▶ Extract provided:
********************

Microhomology-Mediated End Joining: A Back-up Survival Mechanism or Dedicated Pathway?

Abstract

DNA double-strand breaks (DSBs) disrupt the continuity of chromosomes and their repair by error-free mechanisms is essential to preserve genome integrity. Microhomology-mediated end joining (MMEJ) is an error-prone repair mechanism that involves alignment of microhomologous sequences internal to the broken ends before joining, and is associated with deletions and insertions that mark the original break site, as well as chromosome translocations. Whether MMEJ has a physiological role or is simply a back-up repair mechanism is a matter of debate. Here we review recent findings pertaining to the mechanism of MMEJ and discuss its role in normal and cancer cells.

Keywords: DNA Polθ; MMEJ; chromosomal translocations; end joining; homologous recombination; microhomology.

********************

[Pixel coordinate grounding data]
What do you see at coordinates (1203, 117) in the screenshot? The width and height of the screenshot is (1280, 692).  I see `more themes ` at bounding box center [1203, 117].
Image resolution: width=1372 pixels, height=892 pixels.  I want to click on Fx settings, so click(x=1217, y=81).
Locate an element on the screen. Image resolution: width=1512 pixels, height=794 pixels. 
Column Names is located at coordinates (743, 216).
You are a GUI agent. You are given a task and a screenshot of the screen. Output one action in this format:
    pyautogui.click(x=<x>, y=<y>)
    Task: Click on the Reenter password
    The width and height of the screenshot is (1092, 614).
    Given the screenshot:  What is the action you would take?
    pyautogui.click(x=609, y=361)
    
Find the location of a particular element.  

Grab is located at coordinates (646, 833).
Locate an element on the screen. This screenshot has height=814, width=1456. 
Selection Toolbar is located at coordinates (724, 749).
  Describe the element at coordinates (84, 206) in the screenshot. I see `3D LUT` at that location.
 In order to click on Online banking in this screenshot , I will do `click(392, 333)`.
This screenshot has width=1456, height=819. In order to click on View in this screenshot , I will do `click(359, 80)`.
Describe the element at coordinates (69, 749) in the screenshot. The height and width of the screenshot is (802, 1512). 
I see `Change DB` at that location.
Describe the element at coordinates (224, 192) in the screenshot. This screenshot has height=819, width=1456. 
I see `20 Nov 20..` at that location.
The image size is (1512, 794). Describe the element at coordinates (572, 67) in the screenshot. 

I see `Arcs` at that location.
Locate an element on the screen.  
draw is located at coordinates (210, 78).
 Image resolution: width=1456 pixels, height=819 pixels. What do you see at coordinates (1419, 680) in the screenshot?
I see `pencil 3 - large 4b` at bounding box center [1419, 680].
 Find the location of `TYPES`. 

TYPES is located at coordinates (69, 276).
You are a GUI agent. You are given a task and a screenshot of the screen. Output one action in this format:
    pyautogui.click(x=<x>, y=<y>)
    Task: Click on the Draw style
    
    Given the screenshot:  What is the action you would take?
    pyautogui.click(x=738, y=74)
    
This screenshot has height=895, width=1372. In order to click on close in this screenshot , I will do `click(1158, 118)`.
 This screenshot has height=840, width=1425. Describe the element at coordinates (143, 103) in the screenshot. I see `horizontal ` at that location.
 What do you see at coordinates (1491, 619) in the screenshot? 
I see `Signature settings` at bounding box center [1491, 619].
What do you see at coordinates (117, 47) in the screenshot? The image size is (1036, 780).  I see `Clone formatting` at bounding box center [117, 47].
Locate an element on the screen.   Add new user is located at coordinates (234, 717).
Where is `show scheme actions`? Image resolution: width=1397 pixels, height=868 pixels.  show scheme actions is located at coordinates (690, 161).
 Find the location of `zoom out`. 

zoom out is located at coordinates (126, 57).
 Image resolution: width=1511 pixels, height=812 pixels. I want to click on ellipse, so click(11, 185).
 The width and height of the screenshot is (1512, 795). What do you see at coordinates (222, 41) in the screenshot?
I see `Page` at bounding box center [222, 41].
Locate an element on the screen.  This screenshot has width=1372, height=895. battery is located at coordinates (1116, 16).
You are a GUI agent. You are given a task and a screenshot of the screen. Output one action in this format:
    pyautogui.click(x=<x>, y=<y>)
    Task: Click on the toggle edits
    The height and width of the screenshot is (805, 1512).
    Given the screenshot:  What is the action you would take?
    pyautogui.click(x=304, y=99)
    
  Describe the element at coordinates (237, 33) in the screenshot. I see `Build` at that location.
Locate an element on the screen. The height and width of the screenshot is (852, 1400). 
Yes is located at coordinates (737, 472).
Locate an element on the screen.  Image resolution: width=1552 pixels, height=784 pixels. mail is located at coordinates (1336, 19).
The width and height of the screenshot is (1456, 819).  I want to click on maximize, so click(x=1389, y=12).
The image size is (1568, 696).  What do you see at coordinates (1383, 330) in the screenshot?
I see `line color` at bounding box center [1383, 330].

********************

▶ Requirement: Write out the passage of the extract on microhomology-mediated end joining starting at "DNA double-strand breaks" and ending at "and cancer cells.".

▶ Solution:
DNA double-strand breaks (DSBs) disrupt the continuity of chromosomes and their repair by error-free mechanisms is essential to preserve genome integrity. Microhomology-mediated end joining (MMEJ) is an error-prone repair mechanism that involves alignment of microhomologous sequences internal to the broken ends before joining, and is associated with deletions and insertions that mark the original break site, as well as chromosome translocations. Whether MMEJ has a physiological role or is simply a back-up repair mechanism is a matter of debate. Here we review recent findings pertaining to the mechanism of MMEJ and discuss its role in normal and cancer cells.